GDO: Gözden kaçırılmaya çalışılan skandal

Genetiği değiştirilmiş organizmaların ülkeye rahatlıkla girmesini sağlayacak yönetmelik yayınlandı. Ziraat Mühendisleri Odası yönetmeliği skandal olarak değerlendirdi.

Gıda ve yem amaçlı genetik yapısı değiştirilmiş organizmalar (GDO) ve ürünlerinin ithalatı, işlenmesi, ihracatı, kontrol ve denetimine ilişkin yönetmelik geçtiğimiz günlerde Resmi Gazete’de yayınlanarak yürürlüğe girdi. Ziraat Mühendisleri Odası Başkanı Gökhan Günaydın yönetmeliğin “hukuk, egemenlik ve halk sağlığı açısından bir skandal” olduğunu söyledi.

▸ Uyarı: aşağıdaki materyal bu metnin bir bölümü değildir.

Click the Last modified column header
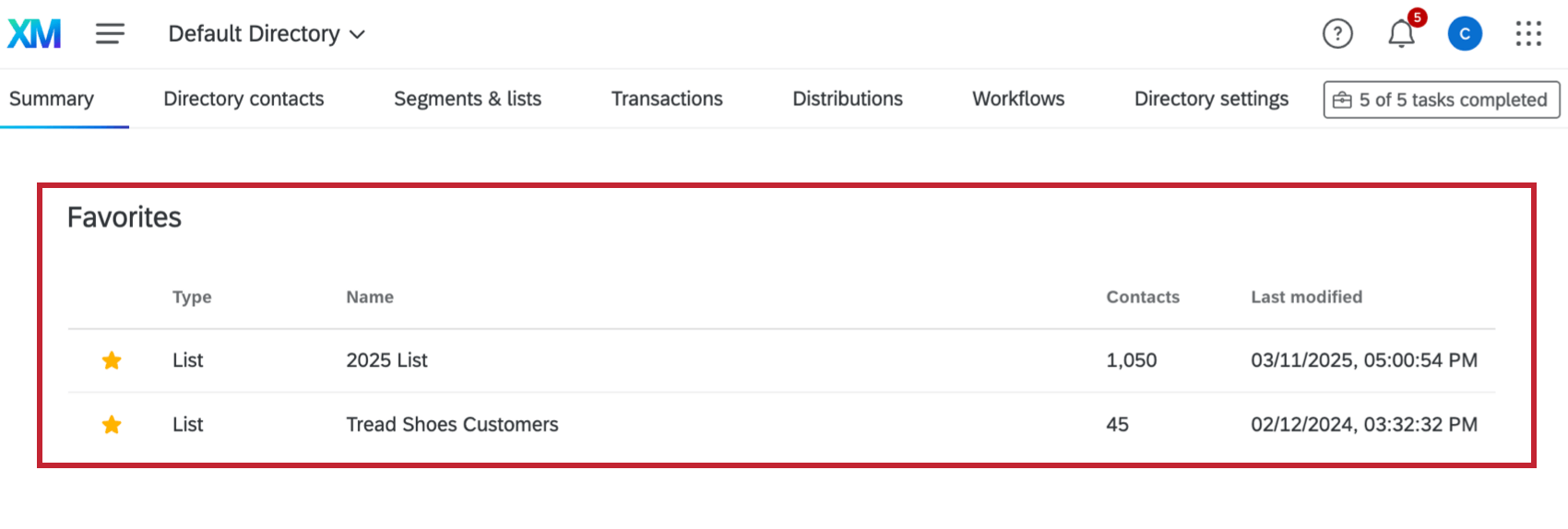The image size is (1568, 529). pos(1306,297)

Oda binasında konuya ilişkin basın toplantısı düzenleyen Günaydın, düzenlemenin Meclis’te gündeme getirilmeden bir yönetmelikle yapılmasına da tepki göstererek GDO tartışmasının halkın dikkatinden kaçırıldığına işaret etti.

Meclis'e gelseydi, halkın tepkisini çekecekti
Hükümet sözcüsü Cemil Çiçek’in yeni yasama döneminde Meclis’e geleceğini açıkladığı Ulusal Biyogüvenlik Yasa Tasarısı’nın geri çekildiğine dikkat çeken Günaydın “Yasa Meclis’e gelseydi, konu kamuoyu önünde tartışılacaktı ve halkın tepkisini çekecekti” dedi.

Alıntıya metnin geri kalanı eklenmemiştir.